February 14, 2008
SETTING RATES FOR AN INDIVIDUAL HEALTH INSURANCE POLICY
By: Janet L. Kaminski Leduc, Associate Legislative Attorney
You asked how an insurance company sets rates for an individual high deductible health plan, a federally tax qualified plan compatible with a health savings account. Specifically, you wanted to know if (1) an individual is considered part of a group for rating purposes and (2) an insurer must disclose the group characteristics to the individual.
For rate setting purposes, an individual high deductible health plan is treated the same as any other individual health insurance policy, according to the Connecticut Insurance Department.
By law, rates cannot be (1) excessive, inadequate, or unfairly discriminatory or (2) used before being filed with and approved by the department. If an insurer files a loss ratio guarantee with the rates (to guarantee a certain percentage of premiums earned will be spent on claims incurred), then by law the rates are deemed approved. (The statute, CGS § 38a-481, and related regulation are enclosed for your reference.)

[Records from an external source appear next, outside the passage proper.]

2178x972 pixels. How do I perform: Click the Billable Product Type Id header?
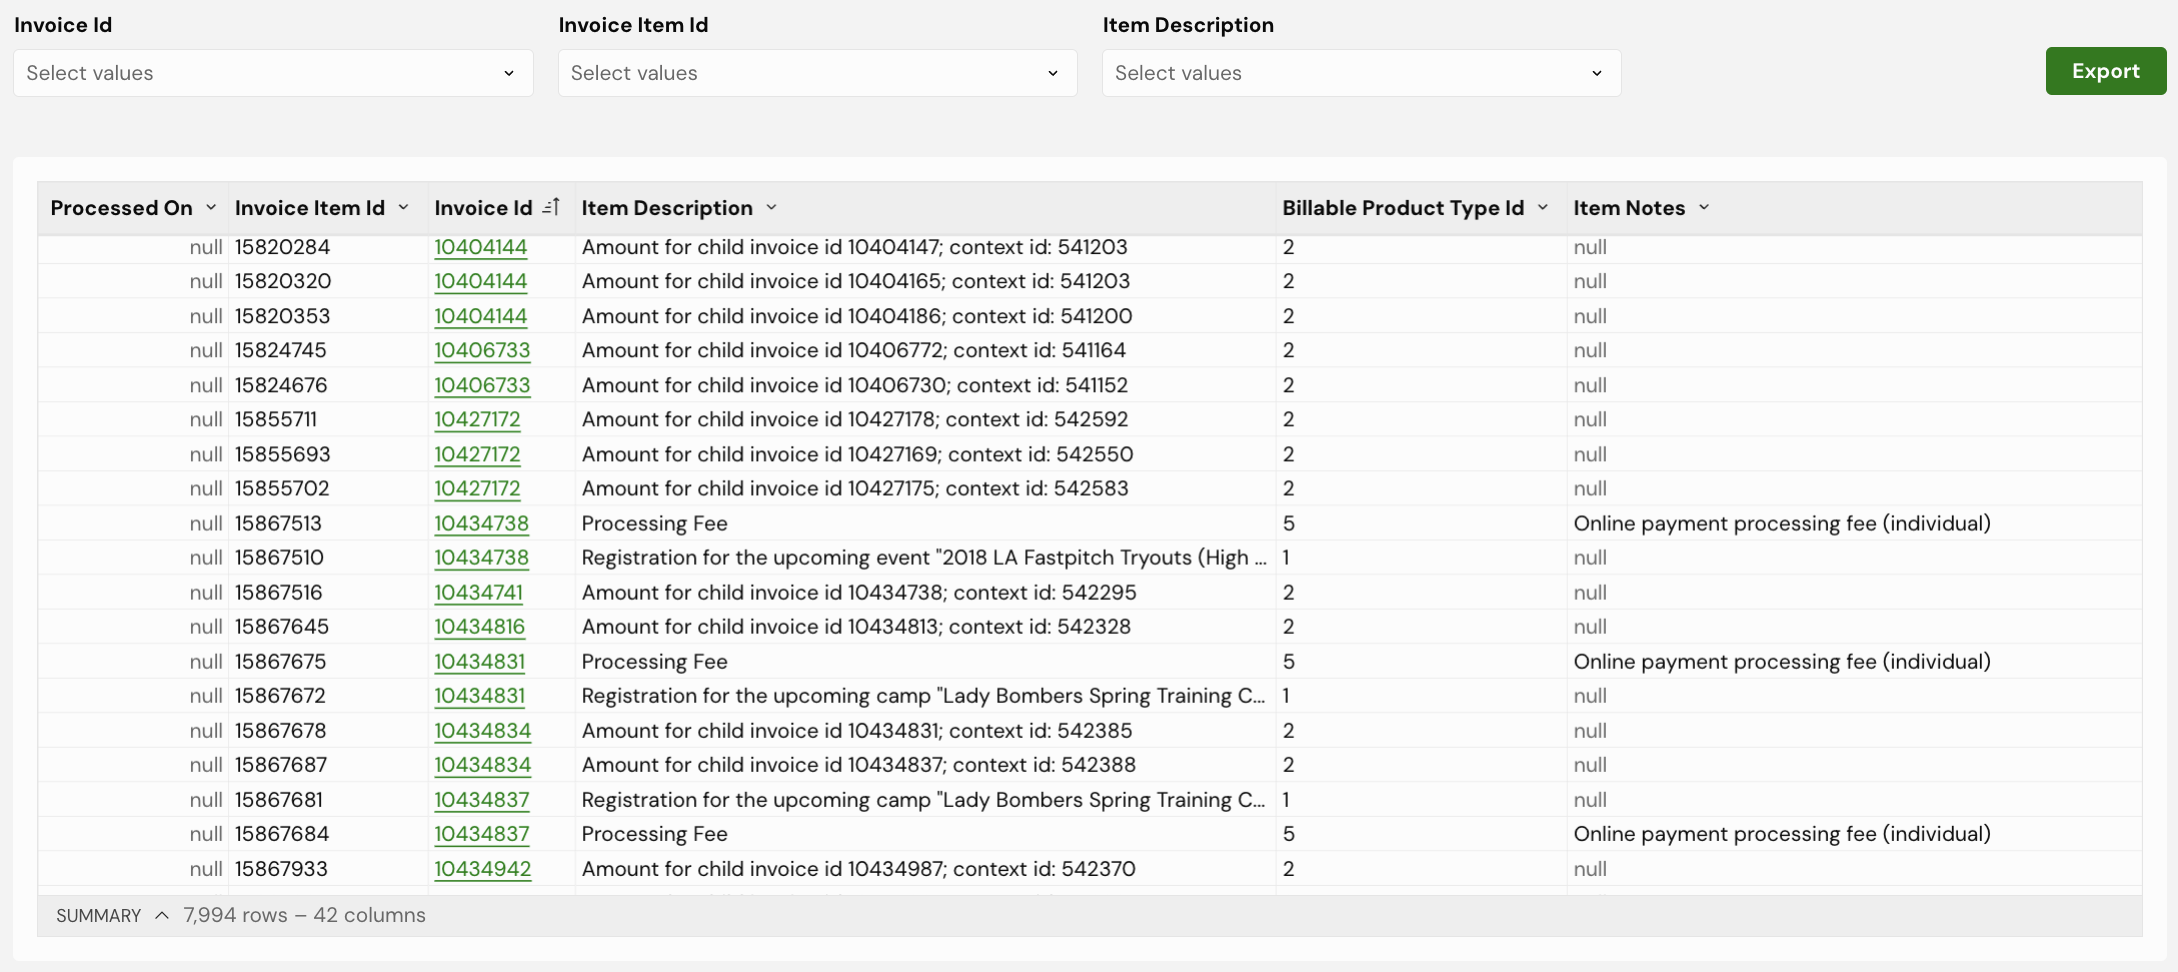(x=1403, y=208)
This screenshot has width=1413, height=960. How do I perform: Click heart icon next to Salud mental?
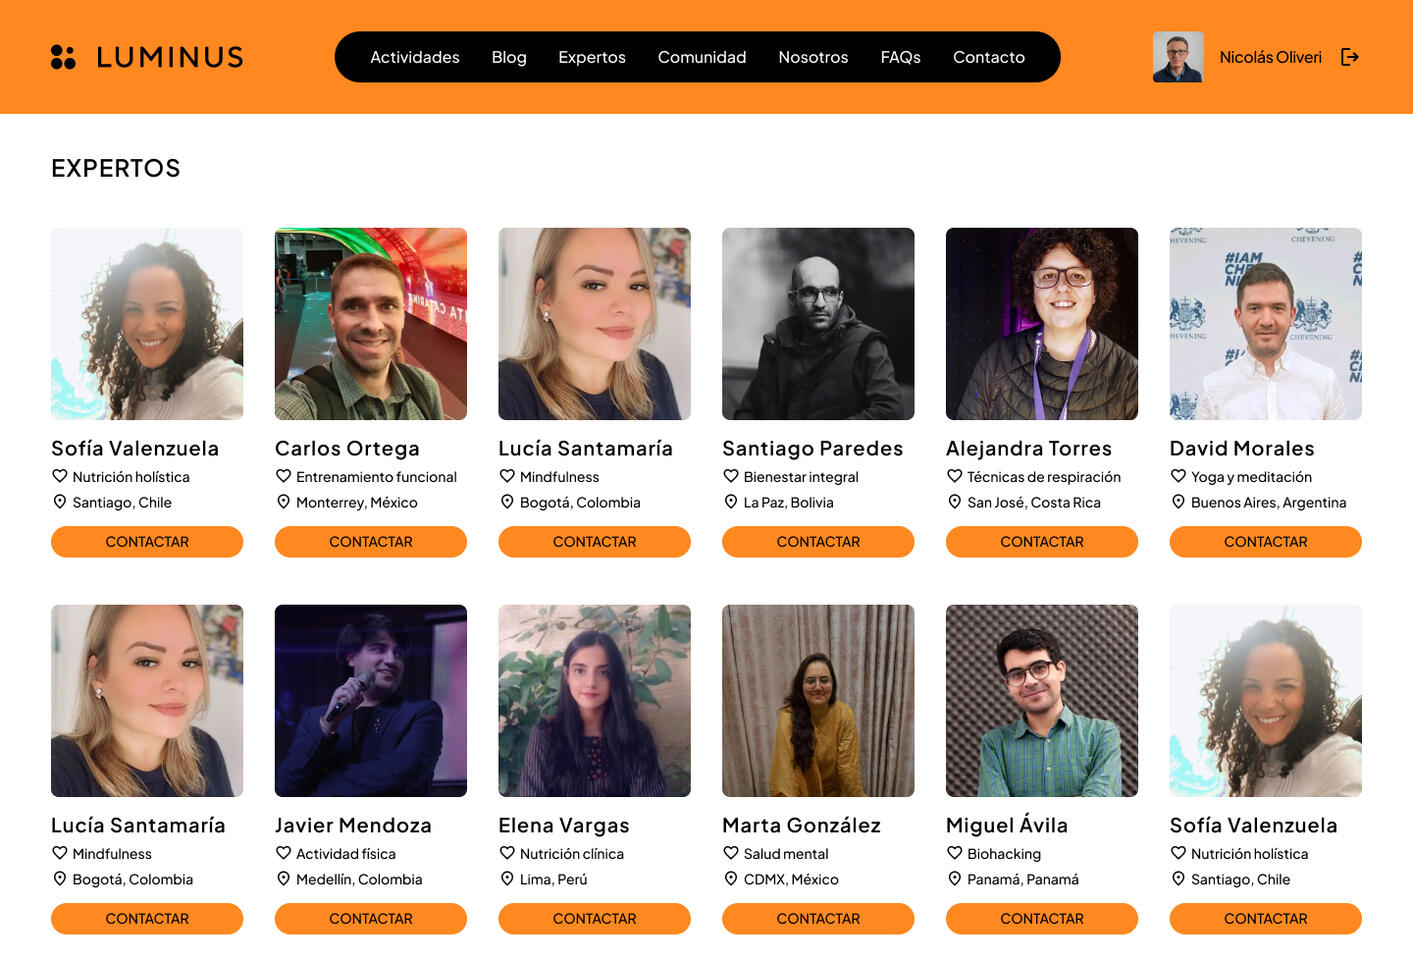(x=731, y=853)
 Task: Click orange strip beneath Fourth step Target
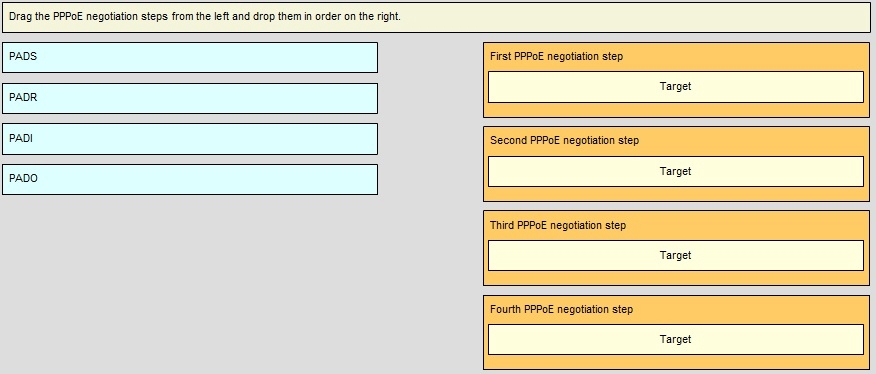(x=676, y=362)
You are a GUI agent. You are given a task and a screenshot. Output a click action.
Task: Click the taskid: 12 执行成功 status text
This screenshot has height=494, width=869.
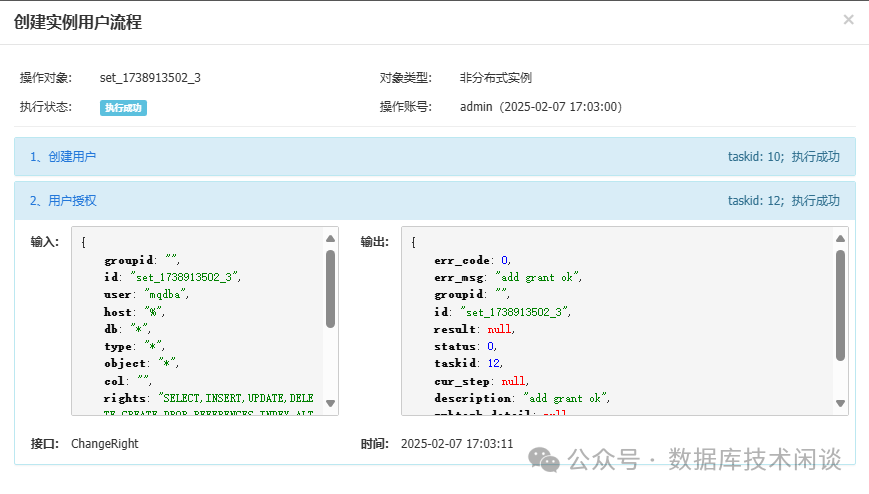click(783, 201)
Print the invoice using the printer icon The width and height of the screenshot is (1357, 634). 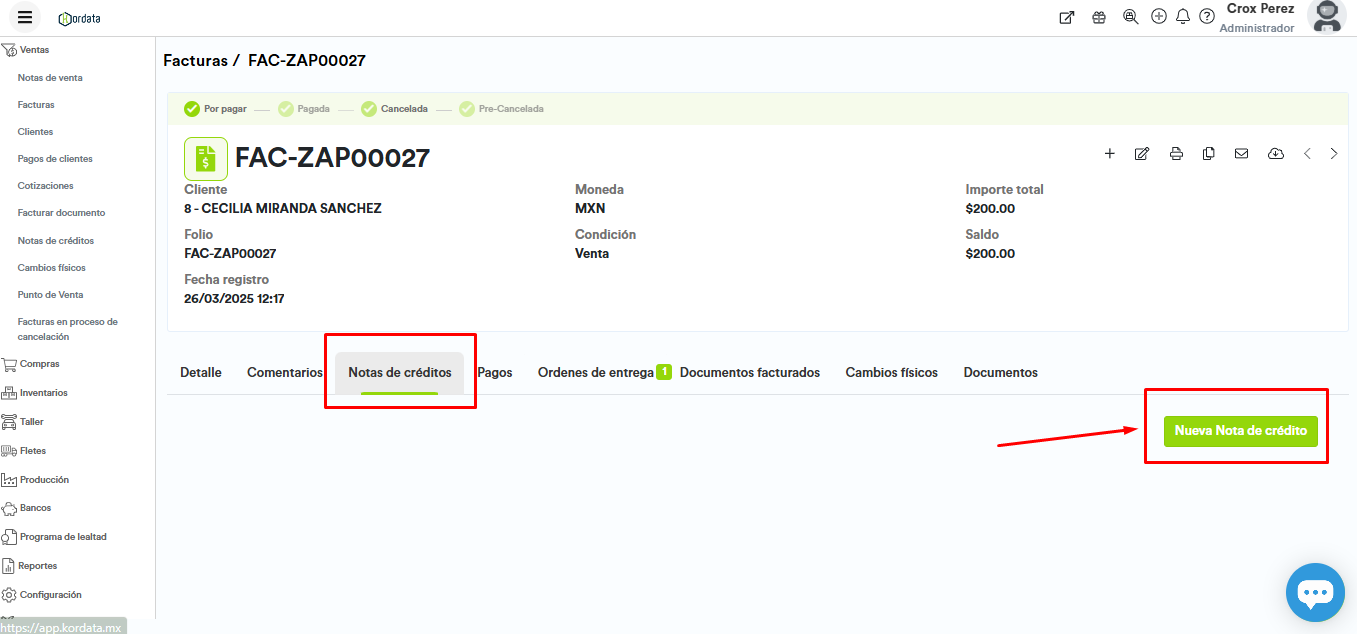[1176, 154]
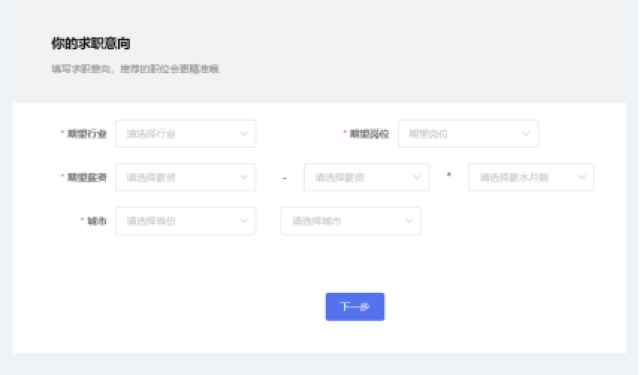Open the 期望岗位 position dropdown field
The height and width of the screenshot is (375, 640).
pos(468,134)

An insurer typically places a person covered by an individual health insurance policy in a particular classification, or group of similar individuals, for underwriting and rate setting purposes. However, insurers are not required to file underwriting guidelines with the department or to disclose to an insured person the characteristics of the group in which the insurer places him or her. But state law prohibits insurers from moving an individual from a standard underwriting classification to a substandard classification after a policy has been issued. The law also prohibits insurers from increasing rates based on a particular person's health status or claim history under an individual policy, but permits insurers to increase rates based on the experience of the underwriting class as a whole.
If an insured under an individual health insurance policy has concerns that an insurer has applied rates contrary to those filed with and approved by the department or not complied with state law, he or she may file a complaint with the Insurance Department's Consumer Affairs Unit. Instructions for doing so are found on the department's web site at www.ct.gov/cid.
RATE SETTING FOR INDIVIDUAL HEALTH INSURANCE
Connecticut law prohibits individual health insurance policy rates that are excessive, inadequate, or unfairly discriminatory. Insurance companies must file rates with the insurance commissioner before using them. Unless the commissioner disapproves them, the rates may become effective 30 days from filing them (sooner if approved within the 30 days) (CGS § 38a-481(b)).
If the rates contain a loss ratio guarantee signed by a company officer, the rates are deemed (1) not excessive and (2) approved (CGS § 38a-481(d) and (e)). A loss ratio is the ratio of incurred claims to earned premiums. The guarantee must include the criteria contained in the statute. Among other things, it must list the anticipated lifetime and durational target loss ratios that were contained in the original actuarial memorandum that accompanied the filing that the department originally approved.
State law is silent with respect to the underwriting factors an insurer may use to determine a person's insurability and particular rates for an individual health insurance policy, except for certain Medicare supplement plans. (Underwriting is the insurer's process of determining which risks are acceptable to insure and at what terms.) In other words, state law does not require insurers to file underwriting guidelines for
health insurance products and the Insurance Department lacks the authority to review and approve them. Thus, the department reviews rates, but not underwriting guidelines.
Rate Classification and Disclosure
An insurer will typically place an individual in a classification, or a grouping of similar individuals, for underwriting and rate setting purposes. State law is silent regarding an insurer disclosing to an insured person the characteristics of the group in which the insurer places him or her. Therefore, the law does not require such disclosure.
However, state law prohibits an insurer from (1) moving an insured individual from a standard underwriting classification to a substandard underwriting classification after the policy is issued and (2) increasing rates due to the claim experience or health status of a particular individual who is insured under the policy, except the insurer may increase rates for all individuals in an underwriting classification due to the claim experience or health status of the underwriting classification as a whole (CGS § 38a-481(h)).
Additionally, state law prohibits discrimination between individuals in the same classification with respect to rates charged for an individual health insurance policy; the policy benefits, terms, or conditions; or in any other manner (CGS § 38a-488).